Nesse sentido, impossível não associá-las ao movimento noventista em resposta ao sexismo na indústria musical, as Riot Grrrl, que trouxe um novo direcionamento para a atuação das mulheres no rock, com produção de fanzines com ideais feministas e incentivo para que outras mulheres montassem suas próprias bandas. O movimento absorveu do punk rock os ideais “Faça você mesmo” (Do it yourself) e incentivou artistas a correrem atrás de forma independente, sem ter que recorrer à grande mídia ou à renomadas gravadoras, numa era pré-internet.
Já as letras da Dirty utilizam o tom sarcástico, irônico e de revolta, retratando situações como abusos, relacionamentos tóxicos, política, pressões de uma sociedade patriarcal.

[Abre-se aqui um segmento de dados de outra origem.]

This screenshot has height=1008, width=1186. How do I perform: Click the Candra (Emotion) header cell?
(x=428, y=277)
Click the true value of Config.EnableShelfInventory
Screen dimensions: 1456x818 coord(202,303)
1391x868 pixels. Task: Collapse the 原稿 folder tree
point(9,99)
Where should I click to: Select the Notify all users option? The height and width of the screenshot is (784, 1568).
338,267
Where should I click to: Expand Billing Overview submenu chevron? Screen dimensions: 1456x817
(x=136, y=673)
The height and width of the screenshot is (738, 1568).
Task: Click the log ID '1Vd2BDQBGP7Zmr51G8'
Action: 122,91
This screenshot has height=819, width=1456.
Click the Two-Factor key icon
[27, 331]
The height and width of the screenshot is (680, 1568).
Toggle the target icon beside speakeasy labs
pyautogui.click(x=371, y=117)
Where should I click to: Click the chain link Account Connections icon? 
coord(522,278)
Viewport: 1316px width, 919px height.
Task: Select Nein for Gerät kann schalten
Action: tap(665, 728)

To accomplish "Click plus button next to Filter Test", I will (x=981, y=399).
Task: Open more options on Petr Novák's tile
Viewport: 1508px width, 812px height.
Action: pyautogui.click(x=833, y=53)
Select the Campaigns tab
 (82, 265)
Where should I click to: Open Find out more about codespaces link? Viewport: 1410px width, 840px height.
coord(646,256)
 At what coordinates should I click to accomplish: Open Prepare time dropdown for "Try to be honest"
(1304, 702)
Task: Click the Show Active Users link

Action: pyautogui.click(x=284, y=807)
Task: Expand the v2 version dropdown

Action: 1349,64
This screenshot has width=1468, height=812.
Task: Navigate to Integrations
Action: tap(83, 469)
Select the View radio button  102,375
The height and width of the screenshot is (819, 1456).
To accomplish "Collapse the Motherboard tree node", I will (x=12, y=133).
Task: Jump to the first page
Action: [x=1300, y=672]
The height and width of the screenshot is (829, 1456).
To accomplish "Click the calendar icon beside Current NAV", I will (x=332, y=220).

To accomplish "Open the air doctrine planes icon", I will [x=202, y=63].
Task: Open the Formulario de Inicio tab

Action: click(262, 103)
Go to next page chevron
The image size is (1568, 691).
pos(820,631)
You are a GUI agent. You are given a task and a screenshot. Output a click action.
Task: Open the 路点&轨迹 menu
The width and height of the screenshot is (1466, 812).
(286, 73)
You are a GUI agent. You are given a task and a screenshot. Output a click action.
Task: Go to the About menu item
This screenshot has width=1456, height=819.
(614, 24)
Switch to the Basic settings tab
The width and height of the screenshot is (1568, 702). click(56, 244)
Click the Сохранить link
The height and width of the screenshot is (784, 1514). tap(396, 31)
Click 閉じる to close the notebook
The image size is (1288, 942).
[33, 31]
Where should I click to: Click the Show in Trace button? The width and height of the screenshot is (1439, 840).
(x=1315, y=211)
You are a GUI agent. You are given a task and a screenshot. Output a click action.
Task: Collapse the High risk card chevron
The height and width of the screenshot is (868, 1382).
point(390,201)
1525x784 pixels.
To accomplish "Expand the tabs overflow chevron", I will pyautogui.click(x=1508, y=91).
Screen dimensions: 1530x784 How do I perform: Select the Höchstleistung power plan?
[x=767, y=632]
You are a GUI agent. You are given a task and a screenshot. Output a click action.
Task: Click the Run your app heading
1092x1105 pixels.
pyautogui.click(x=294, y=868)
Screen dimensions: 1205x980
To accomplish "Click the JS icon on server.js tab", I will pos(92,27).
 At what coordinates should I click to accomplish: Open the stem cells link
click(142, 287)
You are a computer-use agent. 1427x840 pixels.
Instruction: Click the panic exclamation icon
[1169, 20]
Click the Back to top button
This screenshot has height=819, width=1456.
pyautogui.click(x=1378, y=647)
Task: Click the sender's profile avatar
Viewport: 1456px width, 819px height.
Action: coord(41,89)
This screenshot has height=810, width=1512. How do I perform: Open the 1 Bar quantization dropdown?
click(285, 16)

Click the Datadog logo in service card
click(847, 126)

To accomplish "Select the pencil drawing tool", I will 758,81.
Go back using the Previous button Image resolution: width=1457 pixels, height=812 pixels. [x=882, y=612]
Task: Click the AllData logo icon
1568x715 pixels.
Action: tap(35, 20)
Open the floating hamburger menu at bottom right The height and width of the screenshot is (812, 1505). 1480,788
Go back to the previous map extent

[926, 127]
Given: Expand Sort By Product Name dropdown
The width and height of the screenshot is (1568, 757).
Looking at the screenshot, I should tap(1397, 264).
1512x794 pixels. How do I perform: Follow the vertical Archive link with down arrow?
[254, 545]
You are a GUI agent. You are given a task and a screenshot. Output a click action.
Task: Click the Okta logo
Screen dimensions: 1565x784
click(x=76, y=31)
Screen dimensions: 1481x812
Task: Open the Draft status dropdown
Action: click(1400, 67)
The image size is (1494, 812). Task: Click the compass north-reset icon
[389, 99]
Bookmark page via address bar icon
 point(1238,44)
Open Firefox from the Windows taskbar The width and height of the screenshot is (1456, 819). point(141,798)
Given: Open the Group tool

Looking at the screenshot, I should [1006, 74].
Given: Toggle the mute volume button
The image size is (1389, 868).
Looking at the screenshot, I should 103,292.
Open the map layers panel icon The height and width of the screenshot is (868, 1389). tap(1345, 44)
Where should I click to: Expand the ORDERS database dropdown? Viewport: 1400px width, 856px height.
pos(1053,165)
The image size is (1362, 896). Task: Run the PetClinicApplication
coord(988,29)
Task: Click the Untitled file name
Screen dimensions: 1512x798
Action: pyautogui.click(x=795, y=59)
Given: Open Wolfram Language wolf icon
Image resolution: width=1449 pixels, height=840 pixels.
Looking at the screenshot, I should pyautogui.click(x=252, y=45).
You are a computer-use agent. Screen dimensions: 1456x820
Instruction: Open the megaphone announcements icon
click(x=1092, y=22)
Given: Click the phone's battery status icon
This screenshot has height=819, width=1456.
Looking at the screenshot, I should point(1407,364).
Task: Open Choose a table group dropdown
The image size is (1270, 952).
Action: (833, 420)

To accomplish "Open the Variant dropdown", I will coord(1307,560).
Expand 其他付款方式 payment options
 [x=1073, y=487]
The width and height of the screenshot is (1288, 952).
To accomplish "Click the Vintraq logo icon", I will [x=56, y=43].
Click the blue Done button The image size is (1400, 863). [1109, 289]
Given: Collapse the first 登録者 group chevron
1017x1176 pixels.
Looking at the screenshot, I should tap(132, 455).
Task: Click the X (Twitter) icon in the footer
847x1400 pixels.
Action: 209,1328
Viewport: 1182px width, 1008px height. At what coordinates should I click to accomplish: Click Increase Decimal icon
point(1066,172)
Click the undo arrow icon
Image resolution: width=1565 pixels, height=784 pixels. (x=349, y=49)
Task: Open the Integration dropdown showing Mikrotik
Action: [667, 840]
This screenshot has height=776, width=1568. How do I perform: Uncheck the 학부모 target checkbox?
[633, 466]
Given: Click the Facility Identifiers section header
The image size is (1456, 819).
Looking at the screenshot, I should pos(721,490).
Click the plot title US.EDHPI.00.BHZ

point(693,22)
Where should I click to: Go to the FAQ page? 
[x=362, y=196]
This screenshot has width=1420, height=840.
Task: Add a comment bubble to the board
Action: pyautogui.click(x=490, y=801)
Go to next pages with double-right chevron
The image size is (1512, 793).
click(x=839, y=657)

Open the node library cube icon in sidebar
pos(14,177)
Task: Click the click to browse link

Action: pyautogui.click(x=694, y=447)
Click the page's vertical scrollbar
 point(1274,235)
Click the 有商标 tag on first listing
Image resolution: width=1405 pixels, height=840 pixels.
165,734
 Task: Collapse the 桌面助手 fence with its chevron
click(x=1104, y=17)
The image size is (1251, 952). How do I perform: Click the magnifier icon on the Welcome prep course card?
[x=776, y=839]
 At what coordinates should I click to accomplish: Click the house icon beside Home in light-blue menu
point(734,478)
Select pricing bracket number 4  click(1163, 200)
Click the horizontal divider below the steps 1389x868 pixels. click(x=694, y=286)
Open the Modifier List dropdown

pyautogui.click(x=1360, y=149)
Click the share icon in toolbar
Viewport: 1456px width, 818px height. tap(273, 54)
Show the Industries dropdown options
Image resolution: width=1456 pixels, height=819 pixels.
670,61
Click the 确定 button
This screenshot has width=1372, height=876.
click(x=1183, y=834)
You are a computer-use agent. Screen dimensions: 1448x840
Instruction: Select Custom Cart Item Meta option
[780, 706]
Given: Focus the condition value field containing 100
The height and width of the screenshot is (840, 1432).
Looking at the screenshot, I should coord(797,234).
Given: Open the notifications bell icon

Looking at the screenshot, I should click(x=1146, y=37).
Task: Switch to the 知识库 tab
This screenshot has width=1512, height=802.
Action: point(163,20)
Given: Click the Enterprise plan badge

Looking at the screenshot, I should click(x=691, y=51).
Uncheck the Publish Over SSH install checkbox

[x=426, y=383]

Em entrevista à Cultura em Peso, elas disseram que se reconhecem exatamente assim.
“Com certeza nos consideramos feministas, acho que nas letras a gente consegue falar um pouco sobre isso, algumas vezes de forma mais sutil/sarcástica. Acho que a mensagem que a gente quer passar é alguma coisa do tipo: apesar de todas as dificuldades e barreiras desse sistema que a gente vive é possível conquistar nosso espaço e independência, tanto no meio da música quanto em outros, e também importante se impor e não aceitar certos abusos… É meio natural sentir raiva perante algumas situações”, relataram, por e-mail.
Com sonoridade crua e explosiva, suas performances ao vivo são cheias de atitude, como ocorreu neste show no 74Club, Santo André (SP), em 12/11/2022:
Nesse segundo semestre de 2023, elas já fizeram apresentações de novo em São Paulo, Paraná, Rio Grande do Sul além de Santa Catarina, participando do evento “Não tem banda com mina”, encabeçado pela banda Themönic (SP), além da turnê do duo Suíço Retromorcego. Já segundo EP, produzido pelo selo Aurora discos, está quase pronto, e promete ainda mais peso que o trabalho anterior.